### DATA LISTING
————
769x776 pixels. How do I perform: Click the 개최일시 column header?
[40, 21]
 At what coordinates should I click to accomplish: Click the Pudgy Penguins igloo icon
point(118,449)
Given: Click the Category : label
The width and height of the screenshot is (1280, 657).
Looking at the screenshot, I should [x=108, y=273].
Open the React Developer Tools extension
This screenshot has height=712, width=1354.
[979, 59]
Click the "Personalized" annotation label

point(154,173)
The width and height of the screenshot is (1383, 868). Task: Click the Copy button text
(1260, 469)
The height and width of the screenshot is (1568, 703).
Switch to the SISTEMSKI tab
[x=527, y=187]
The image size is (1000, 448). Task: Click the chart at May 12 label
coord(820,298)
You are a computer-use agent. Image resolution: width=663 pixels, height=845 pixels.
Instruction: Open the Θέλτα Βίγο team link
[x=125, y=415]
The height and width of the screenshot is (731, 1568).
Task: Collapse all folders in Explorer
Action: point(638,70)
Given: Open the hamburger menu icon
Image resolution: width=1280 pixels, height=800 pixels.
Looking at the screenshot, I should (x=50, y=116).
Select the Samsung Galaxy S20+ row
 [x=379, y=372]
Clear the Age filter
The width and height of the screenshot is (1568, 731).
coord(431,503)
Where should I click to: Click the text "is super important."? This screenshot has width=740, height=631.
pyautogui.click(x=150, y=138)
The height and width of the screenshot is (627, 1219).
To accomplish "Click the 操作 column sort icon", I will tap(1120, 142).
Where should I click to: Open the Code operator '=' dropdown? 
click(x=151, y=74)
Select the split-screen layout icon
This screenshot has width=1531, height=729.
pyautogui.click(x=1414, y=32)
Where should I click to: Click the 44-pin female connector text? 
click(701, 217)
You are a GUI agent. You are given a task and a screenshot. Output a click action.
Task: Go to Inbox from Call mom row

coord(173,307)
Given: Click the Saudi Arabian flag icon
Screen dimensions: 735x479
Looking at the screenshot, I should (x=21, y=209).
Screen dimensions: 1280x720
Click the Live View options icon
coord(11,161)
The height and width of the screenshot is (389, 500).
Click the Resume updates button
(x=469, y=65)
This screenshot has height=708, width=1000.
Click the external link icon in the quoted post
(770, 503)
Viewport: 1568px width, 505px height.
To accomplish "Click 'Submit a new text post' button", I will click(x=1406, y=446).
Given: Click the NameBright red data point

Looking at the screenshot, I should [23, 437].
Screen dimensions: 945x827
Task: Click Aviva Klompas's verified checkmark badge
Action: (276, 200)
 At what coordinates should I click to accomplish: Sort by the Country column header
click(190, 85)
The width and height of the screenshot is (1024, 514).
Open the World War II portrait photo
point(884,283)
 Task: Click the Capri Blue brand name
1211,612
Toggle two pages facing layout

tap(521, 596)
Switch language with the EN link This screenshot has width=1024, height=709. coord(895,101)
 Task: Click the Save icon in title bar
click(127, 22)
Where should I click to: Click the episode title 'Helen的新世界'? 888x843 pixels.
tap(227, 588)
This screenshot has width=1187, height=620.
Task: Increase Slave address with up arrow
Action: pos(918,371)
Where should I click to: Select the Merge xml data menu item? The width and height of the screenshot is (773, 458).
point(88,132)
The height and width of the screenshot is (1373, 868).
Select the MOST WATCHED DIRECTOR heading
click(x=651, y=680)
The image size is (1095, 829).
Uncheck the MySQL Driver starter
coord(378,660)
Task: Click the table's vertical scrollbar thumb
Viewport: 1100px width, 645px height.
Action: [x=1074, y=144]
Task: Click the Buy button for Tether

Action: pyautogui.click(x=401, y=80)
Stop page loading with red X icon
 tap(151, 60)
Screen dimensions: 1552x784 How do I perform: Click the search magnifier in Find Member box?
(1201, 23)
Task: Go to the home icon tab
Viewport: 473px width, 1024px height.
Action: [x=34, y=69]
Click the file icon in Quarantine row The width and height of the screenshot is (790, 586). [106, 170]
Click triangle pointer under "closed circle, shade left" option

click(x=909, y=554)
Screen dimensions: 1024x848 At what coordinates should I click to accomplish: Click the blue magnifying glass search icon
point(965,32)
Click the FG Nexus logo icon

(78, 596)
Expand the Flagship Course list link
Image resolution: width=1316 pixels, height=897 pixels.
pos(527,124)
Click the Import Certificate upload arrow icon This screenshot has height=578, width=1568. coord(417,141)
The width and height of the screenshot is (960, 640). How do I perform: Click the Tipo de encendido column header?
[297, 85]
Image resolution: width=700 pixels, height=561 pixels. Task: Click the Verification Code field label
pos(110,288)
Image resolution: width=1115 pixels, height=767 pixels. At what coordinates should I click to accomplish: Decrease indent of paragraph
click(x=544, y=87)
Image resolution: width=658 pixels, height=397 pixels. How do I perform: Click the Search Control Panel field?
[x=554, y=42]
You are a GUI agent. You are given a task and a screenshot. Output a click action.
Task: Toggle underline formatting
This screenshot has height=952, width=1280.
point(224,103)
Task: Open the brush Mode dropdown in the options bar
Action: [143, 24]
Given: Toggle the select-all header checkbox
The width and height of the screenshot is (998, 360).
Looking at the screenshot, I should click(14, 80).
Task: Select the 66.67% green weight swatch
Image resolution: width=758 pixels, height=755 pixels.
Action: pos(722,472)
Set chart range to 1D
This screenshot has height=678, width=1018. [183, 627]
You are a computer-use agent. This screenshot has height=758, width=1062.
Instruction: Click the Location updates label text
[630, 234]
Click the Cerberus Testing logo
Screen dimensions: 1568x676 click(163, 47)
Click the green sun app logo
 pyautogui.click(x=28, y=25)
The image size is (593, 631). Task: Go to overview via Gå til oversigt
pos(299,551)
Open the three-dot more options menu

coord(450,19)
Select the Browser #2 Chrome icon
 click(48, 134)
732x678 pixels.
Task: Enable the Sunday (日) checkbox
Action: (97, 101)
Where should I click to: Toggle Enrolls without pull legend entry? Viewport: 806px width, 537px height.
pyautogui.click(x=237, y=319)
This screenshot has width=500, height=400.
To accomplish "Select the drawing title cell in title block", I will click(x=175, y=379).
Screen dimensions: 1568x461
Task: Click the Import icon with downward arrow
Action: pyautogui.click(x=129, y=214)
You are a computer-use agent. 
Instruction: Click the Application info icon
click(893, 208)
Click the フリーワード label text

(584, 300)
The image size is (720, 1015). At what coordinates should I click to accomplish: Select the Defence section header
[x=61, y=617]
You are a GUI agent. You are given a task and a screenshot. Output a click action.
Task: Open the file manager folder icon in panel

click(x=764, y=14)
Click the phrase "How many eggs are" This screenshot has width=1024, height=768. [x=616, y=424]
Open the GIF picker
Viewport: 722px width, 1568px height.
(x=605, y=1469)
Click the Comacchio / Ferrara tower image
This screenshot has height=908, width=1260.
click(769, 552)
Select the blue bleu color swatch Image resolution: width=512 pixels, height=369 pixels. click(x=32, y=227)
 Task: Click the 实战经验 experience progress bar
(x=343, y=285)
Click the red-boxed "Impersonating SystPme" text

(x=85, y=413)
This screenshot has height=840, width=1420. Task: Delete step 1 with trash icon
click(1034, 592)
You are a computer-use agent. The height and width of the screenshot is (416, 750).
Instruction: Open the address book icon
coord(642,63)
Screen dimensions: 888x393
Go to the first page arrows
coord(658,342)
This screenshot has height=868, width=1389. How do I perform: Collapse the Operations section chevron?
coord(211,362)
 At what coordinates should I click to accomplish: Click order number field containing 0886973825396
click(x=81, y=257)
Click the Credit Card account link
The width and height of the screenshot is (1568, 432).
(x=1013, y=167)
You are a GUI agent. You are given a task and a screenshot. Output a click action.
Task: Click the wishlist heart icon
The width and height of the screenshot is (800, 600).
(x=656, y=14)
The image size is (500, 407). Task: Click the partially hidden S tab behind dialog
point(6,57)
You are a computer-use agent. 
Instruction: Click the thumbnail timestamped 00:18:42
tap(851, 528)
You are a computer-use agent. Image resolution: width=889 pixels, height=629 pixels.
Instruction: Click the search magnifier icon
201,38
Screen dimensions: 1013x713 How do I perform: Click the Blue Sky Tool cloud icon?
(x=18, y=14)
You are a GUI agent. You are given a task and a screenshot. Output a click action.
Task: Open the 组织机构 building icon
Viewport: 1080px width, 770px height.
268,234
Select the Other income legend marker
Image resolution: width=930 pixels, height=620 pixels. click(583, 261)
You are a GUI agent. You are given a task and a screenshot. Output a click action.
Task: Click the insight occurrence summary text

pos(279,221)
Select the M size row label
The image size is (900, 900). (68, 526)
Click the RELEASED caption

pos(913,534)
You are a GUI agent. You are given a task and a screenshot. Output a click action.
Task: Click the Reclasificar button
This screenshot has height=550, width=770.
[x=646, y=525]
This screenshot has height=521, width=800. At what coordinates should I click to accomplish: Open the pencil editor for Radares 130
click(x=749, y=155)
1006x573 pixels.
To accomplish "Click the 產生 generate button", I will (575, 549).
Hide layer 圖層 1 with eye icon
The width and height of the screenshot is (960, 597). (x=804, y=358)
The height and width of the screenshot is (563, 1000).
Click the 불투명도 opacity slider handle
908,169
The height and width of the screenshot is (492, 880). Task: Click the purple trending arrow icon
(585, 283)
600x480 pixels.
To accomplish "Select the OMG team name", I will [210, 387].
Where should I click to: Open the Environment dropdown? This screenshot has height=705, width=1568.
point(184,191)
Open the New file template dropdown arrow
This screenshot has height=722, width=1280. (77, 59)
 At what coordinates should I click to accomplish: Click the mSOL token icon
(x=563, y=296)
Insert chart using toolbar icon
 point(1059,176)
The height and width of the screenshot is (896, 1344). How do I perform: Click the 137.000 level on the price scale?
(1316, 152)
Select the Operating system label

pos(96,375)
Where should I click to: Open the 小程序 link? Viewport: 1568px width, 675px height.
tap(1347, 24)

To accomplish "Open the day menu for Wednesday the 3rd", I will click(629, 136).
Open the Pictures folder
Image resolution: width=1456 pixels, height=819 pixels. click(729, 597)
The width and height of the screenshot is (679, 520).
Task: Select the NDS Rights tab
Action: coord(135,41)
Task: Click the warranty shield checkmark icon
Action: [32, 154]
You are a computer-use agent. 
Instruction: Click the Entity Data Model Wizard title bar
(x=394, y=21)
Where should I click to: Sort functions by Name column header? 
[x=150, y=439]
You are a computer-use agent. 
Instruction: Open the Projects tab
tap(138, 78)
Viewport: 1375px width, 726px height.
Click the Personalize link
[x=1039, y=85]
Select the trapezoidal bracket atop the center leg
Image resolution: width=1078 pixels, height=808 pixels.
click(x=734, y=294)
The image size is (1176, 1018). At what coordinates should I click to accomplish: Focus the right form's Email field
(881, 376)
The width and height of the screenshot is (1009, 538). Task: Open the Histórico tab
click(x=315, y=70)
————
### ACTION ITEM
What is needed is every line from the beginning of the data up to and including the line with "Open the React Developer Tools extension", given again word for word.

### WORKED SOLUTION
769x776 pixels. How do I perform: Click the 개최일시 column header?
[40, 21]
 At what coordinates should I click to accomplish: Click the Pudgy Penguins igloo icon
point(118,449)
Given: Click the Category : label
The width and height of the screenshot is (1280, 657).
Looking at the screenshot, I should [x=108, y=273].
Open the React Developer Tools extension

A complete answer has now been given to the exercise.